Revise the data from the line that contains "You are a computer-use agent. Viewport: 1456px" through the line that contains "pyautogui.click(x=770, y=805)", replacing "workspace" with "desktop" and leaving everything else unchanged. Reproduce only those lines, without the pictures.

— start Dataset records —

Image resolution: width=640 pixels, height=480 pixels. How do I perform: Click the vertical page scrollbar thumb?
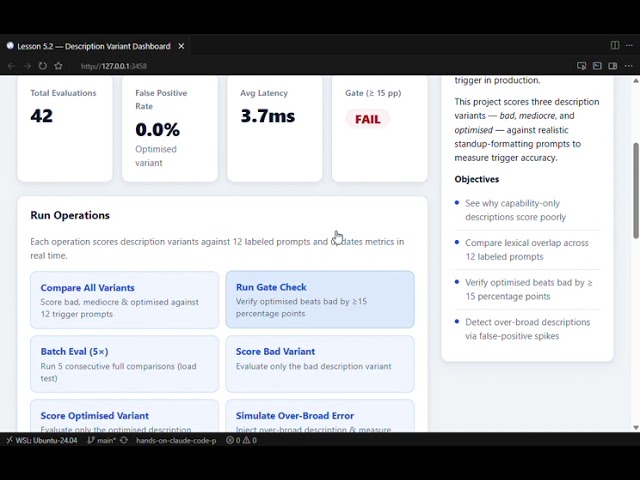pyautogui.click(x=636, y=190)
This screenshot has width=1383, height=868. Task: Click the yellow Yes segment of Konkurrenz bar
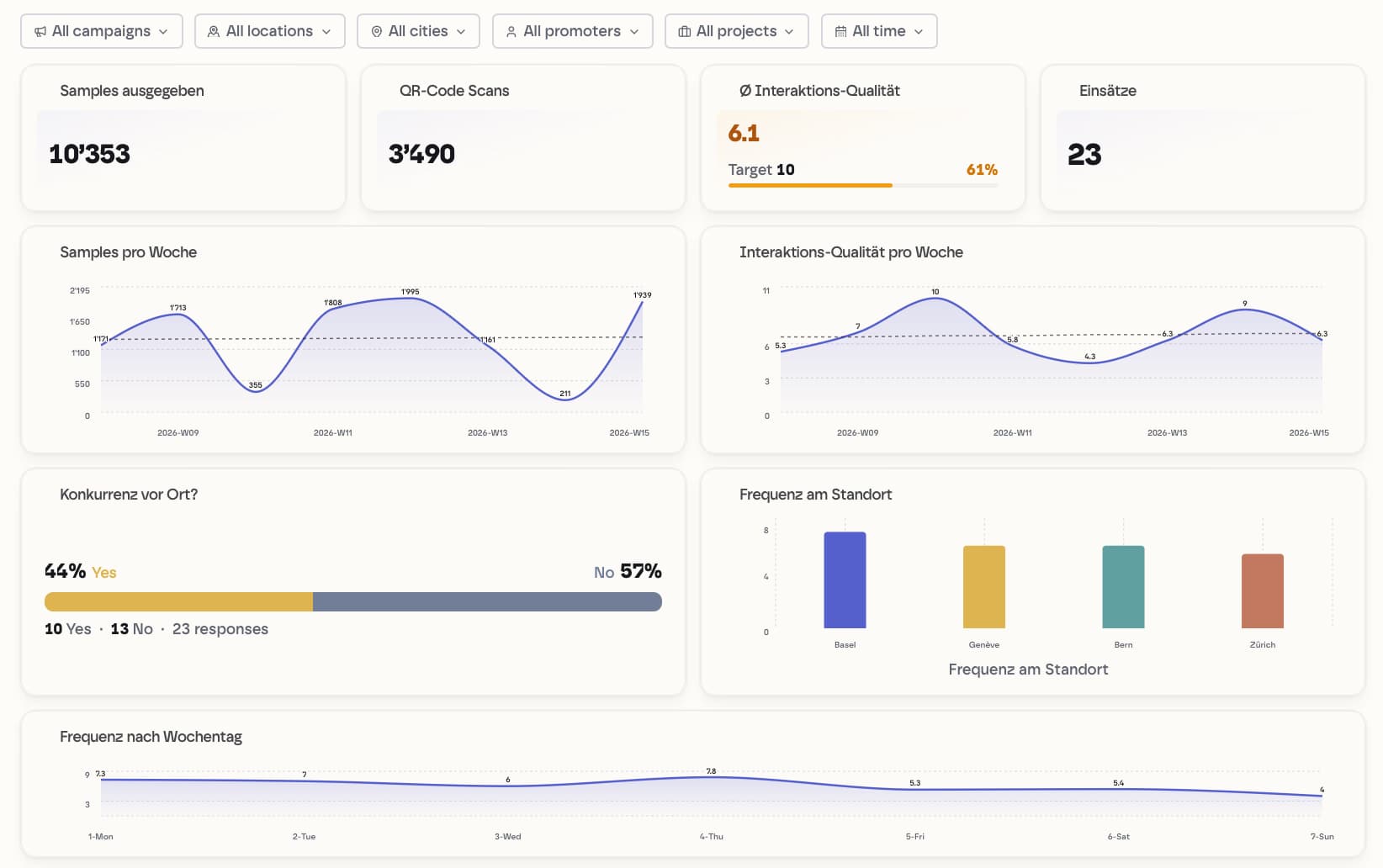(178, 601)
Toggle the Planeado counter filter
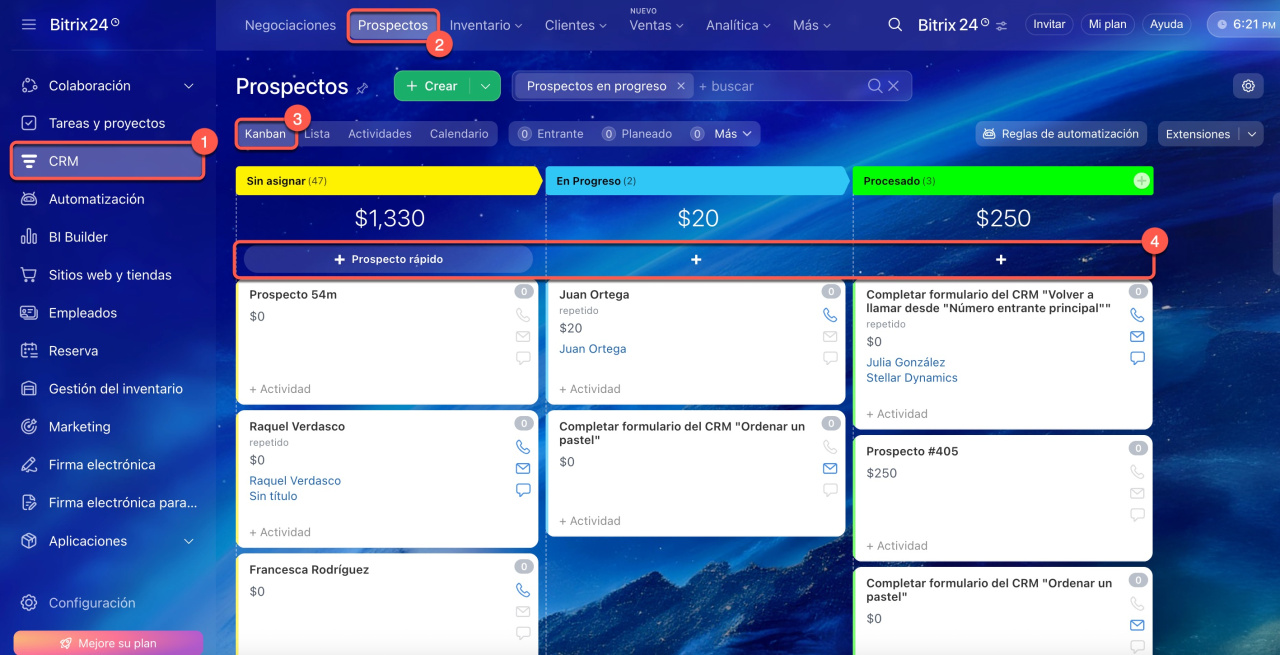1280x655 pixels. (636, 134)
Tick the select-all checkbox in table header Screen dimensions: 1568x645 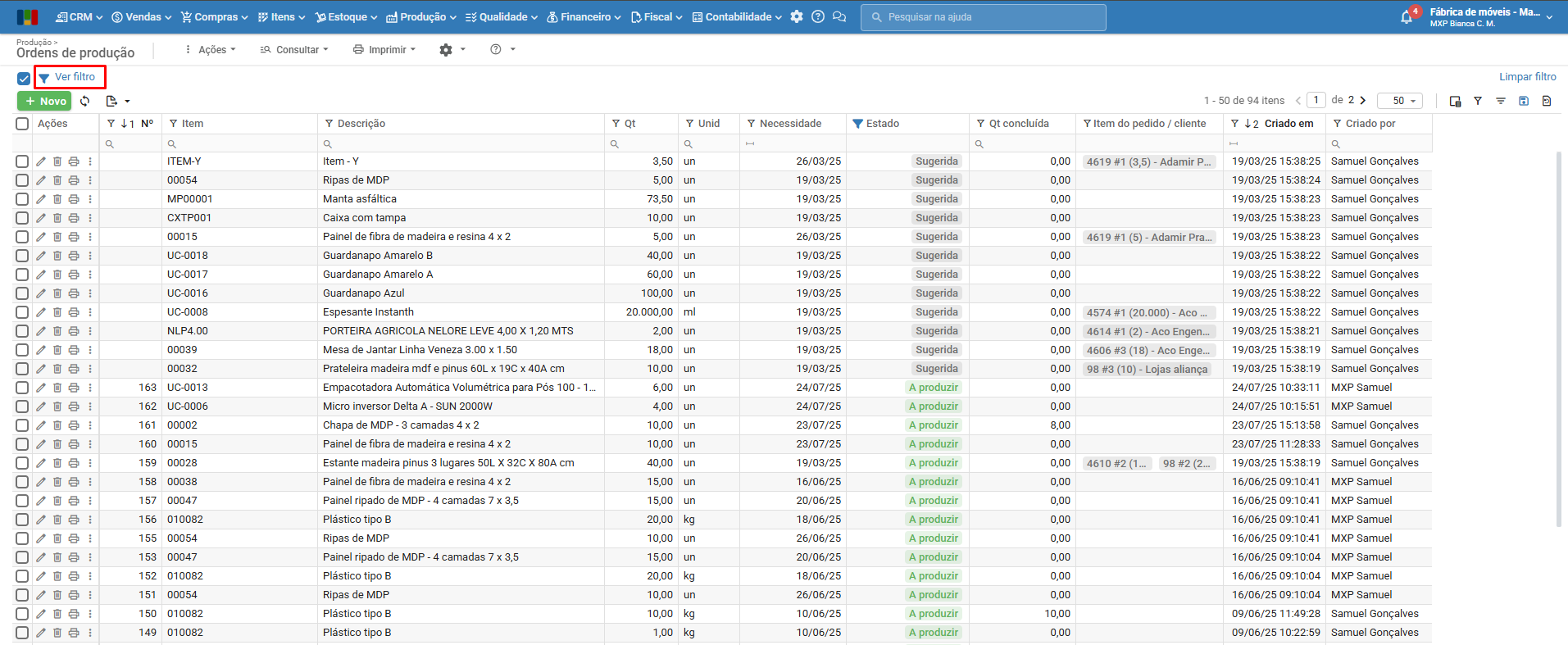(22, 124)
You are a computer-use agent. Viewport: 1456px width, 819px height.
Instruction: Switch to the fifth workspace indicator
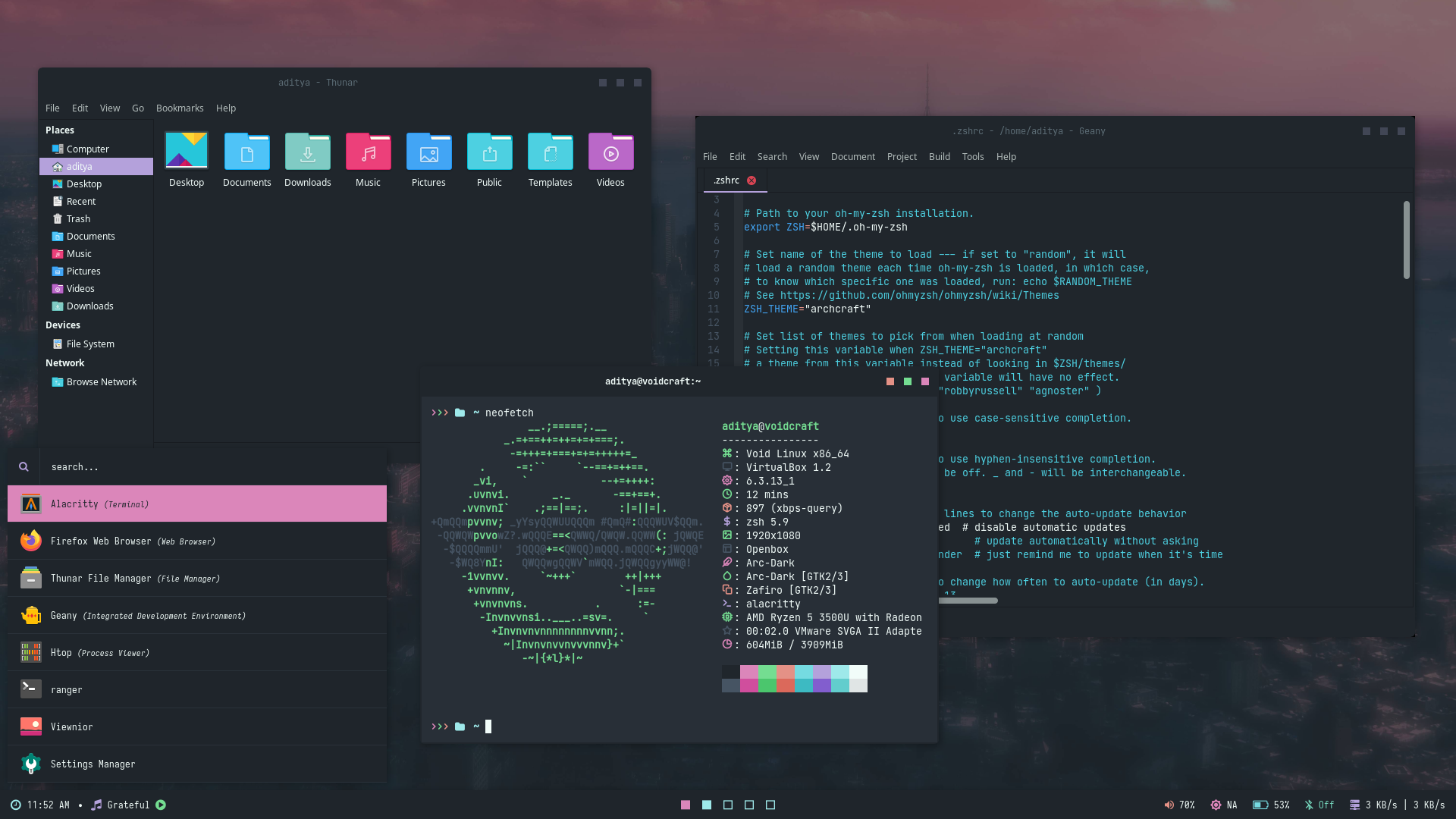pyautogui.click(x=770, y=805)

— end Dataset records —
— start Dataset records —

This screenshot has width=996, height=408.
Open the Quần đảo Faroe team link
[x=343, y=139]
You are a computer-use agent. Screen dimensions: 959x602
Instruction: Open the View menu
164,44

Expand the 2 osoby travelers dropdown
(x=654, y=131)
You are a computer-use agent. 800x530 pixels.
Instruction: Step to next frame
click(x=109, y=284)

— end Dataset records —

## Answer to this exercise:
You are a computer-use agent. Viewport: 1456px width, 819px height.
Instruction: Switch to the fifth desktop indicator
pyautogui.click(x=770, y=805)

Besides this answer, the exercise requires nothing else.